◆ **Schriftliche Aufgabe**
Welcher Anteil der jetzigen AfD-Wähler hat laut dem Textauszug bei der letzten Bundestagswahl noch die FDP gewählt?

◆ **Textauszug**
###

Die Partei, deren wichtigste Forderung eine Auflösung des Euroraumes ist, strebt nun einen Erfolg bei den Europawahlen im Mai und den Landtagswahlen in der zweiten Jahreshälfte 2014 an. Die Aussichten sind dort tatsächlich besser: Anders als bei der Bundestagswahl brauchen Parteien in Deutschland nur 3 Prozent der Stimmen, um ins Europaparlament einzuziehen. Und in den östlichen Bundesländern Sachsen, Thüringen und Brandenburg, in denen im nächsten Jahr gewählt wird, hat die AfD bei der Bundestagswahl überdurchschnittlich gut abgeschnitten. Dem steht allerdings entgegen, dass bei Landtagswahlen andere Themen wahlentscheidend sind. In Hessen bekam die AfD bei der Landtagswahl mit 4 Prozent deutlich weniger Stimmen als bei der Bundestagswahl, bei der 5,6 Prozent der Hessen AfD wählten.
Unverhohlene Freude zeigten führende AfD-Vertreter über das Scheitern der FDP. „Wenn die FDP das vorher gewusst hätte, hätte sie sich in der Euro-Frage sicherlich anders aufgestellt“, stichelte Lucke. „Sie hat deutlich gespürt, dass ihr die Unterstützer abhandengekommen sind.“
Wähleranalysen zeigen, dass etwa ein Viertel der jetzigen AfD-Wähler bei der letzten Bundestagswahl noch die FDP gewählt hat. Das ist die größte Gruppe. AfD-Vorstand Alexander Gauland hatte darum schon am Sonntagabend verkündet: „Wir sind gewissermaßen die politischen Erben der FDP.“ Auf das aktive Abwerben frustrierter FDP-Mitglieder, die mit dem europapolitischen Kurs ihrer Partei nicht einverstanden sind, will die AfD aber verzichten.

###

◆ **Quellenmaterial**
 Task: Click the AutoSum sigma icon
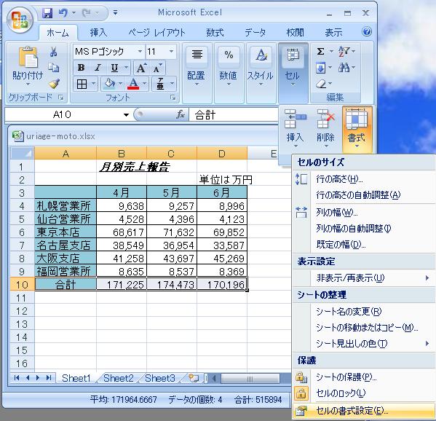pos(320,51)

###

◆ **Die Antwort**
Etwa ein Viertel der jetzigen AfD-Wähler hat bei der letzten Bundestagswahl noch die FDP gewählt.